Bug 1382260 - Patch 2 - [Mac] Allow reading of font files from the content sandbox. r=Alex_Gaynor
MozReview-Commit-ID: 9W5aqQweFmd
--- a/security/sandbox/mac/SandboxPolicies.h
+++ b/security/sandbox/mac/SandboxPolicies.h
@@ -337,13 +337,26 @@ static const char contentSandboxRules[]
(allow file-read* file-write-data
(subpath appTempDir))
(allow file-write-create
(require-all
(subpath appTempDir)
(require-any
(vnode-type REGULAR-FILE)
(vnode-type DIRECTORY))))
+
+ ; bug 1382260
+ ; We may need to load fonts from outside of the standard
+ ; font directories whitelisted above. This is typically caused
+ ; by a font manager. For now, whitelist any file with a
+ ; font extension. Limit this to the common font types:
+ ; files ending in .otf, .ttf, .ttc, .otc, and .dfont.
+ (allow file-read*
+ (regex #"\.[oO][tT][fF]$" ; otf
+ #"\.[tT][tT][fF]$" ; ttf
+ #"\.[tT][tT][cC]$" ; ttc
+ #"\.[oO][tT][cC]$" ; otc
+ #"\.[dD][fF][oO][nN][tT]$")) ; dfont
)";
}
#endif // mozilla_SandboxPolicies_h
--- a/security/sandbox/test/browser_content_sandbox_fs.js
+++ b/security/sandbox/test/browser_content_sandbox_fs.js
@@ -4,37 +4,38 @@
"use strict";
var prefs = Cc["@mozilla.org/preferences-service;1"]
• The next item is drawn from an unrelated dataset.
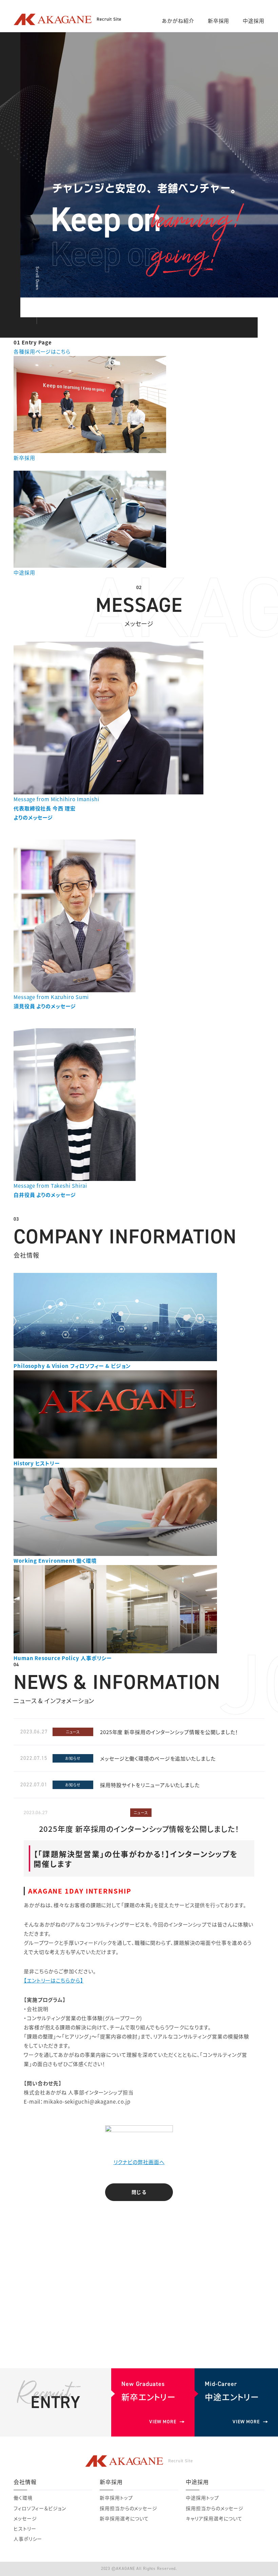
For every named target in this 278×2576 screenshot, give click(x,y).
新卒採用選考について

.getService(Ci.nsIPrefBranch);
Services.scriptloader.loadSubScript("chrome://mochitests/content/browser/" +
"security/sandbox/test/browser_content_sandbox_utils.js", this);
+const FONT_EXTENSIONS = [ "otf", "ttf", "ttc", "otc", "dfont" ];
+
/*
* This test exercises file I/O from web and file content processes using
* OS.File methods to validate that calls that are meant to be blocked by
* content sandboxing are blocked.
*/
// Creates file at |path| and returns a promise that resolves with true
// if the file was successfully created, otherwise false. Include imports
// so this can be safely serialized and run remotely by ContentTask.spawn.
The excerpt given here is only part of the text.